Es evidente que una pintura, un libro o una partitura no surgen de la nada y que, para comprender qué los motivaba, la biografía del autor ayuda a entender muchos pasajes, las fuentes de las preguntas más recurrentes que plantea y los silencios más elocuentes. Pero también es cierto que la solidez de una obra reside en su capacidad de explicarse por sí misma y en que, por sí sola, ofrezca una propuesta estética que no necesite de nada más para hacerse efectiva.

Por otro lado, a menudo el significado de un cuento, de un cuadro o de una sonata no lo conoce ni quien lo ha escrito. No recuerdo si fue Schubert, Schumann u otro compositor clásico, que cuando terminó de interpretar una pieza al piano en una sala pequeña, alguien del público le preguntó qué significado tenía, y su respuesta fue volver a tocarla desde el principio hasta el final. Como ha escrito Hanif Kureishi: “Si sabes lo que estás haciendo, no es arte”.

Un experimento que no suele hacerse es leer un libro sin saber el nombre del autor o la autora que lo ha escrito. Sería un buen ejercicio de imparcialidad. A menudo sabemos demasiadas cosas de los escritores antes de leer nada suyo. Empezamos las lecturas cargados de prejuicios, generalmente buenos prejuicios, si no, ni haríamos el esfuerzo…

Es un deseo legítimo de cualquiera que la excelencia de la obra de los artistas que más nos gustan se combine con lo que entendemos que debería ser la moralidad de su vida privada y la decencia de sus opiniones políticas. Pero ese anhelo, además de no poder cumplirse siempre, no debería perturbarnos en la apreciación que hagamos de su obra. De la pasada, de la presente y de la que vendrá. En este sentido, la película A Complete Unknown, de James Mangold, que hace poco ha podido verse en los cines, retrata al joven Bob Dylan en Nueva York, esforzándose por no ser encasillado como portavoz de ningún movimiento político, de ninguna generación ni de ningún estilo musical concreto. El artista en busca de su independencia para poder elegir y explorar libremente la pluralidad de voces que caben dentro de él.

Woody Allen me acompaña desde que, a finales de mi adolescencia, fui con unos amigos a ver Another Woman, en el desaparecido cine París del Portal de l’Àngel. He visto todas las películas que ha dirigido. Más allá de un puñado de obras maestras, algunas me han gustado más y otras menos. He leído entrevistas y algunos de sus libros. Pero para apreciar el cine de Woody Allen no he necesitado saber nada de su vida privada; me resulta absolutamente irrelevante.

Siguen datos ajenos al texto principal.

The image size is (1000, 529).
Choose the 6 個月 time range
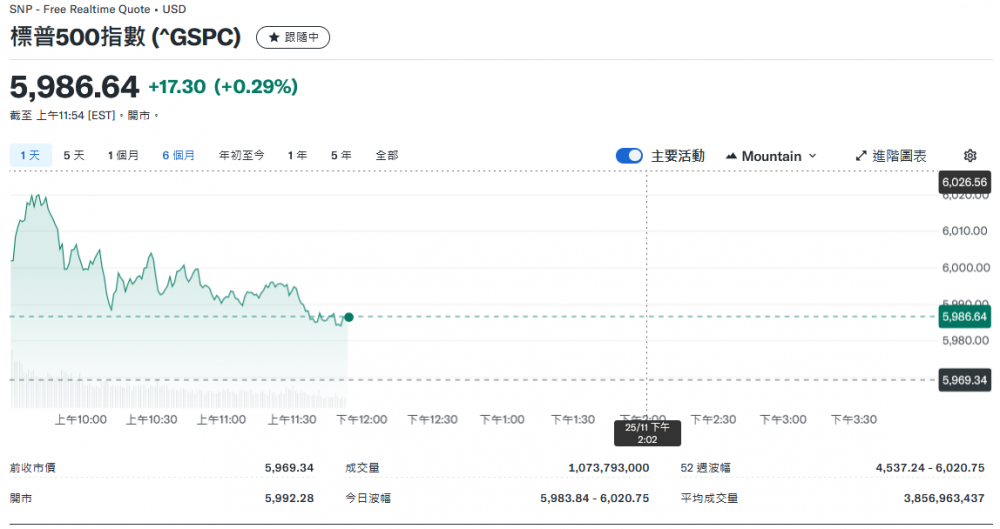coord(179,155)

Cuando Peter Handke compareció y habló en el entierro de Slobodan Milosevic, me dolió, pero no por ello procedí a quemar uno por uno los libros suyos que tengo en casa. De la noche a la mañana no pasaron de ser buenos a ser malos. Convertirse en traficante de armas no hizo que la poesía de Rimbaud perdiera ni una coma. Miró, a propósito de una serie de preguntas sobre Dalí, dijo que separado de ciertos valores humanos —los buenos, se entiende— el virtuosismo técnico se vuelve vacío. Personalmente, la relación de Dalí con el fascismo nunca hará que deje de pensar que el surrealista de Figueres era un genio absoluto.

No es solo que una obra de arte tenga la facultad de desprenderse de su autor. Es que autor y persona tampoco coinciden del todo. Las personas y el arte no estamos hechos de una sola pieza, de modo que las mismas razones que se aducen para separar autor y obra se pueden esgrimir para unirlos.

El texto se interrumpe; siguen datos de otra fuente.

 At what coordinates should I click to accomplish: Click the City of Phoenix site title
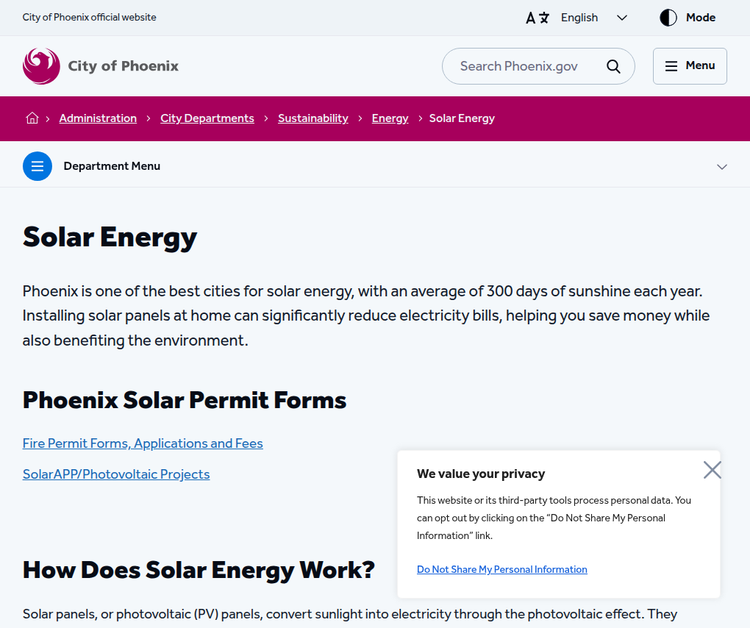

Rechazar la obra de un artista por sus pecados éticos o políticos es el moralismo sobre el que se edifica la cultura de la cancelación, practicada por los intolerantes. De una forma u otra, sutil o directa, censura y censores siempre los ha habido en la historia. Pero, afortunadamente, el arte siempre acaba esquivándolos o pasándoles por encima. Vive y sobrevive, no conoce otra forma de ser que la libertad, porque si no es libre, no es arte.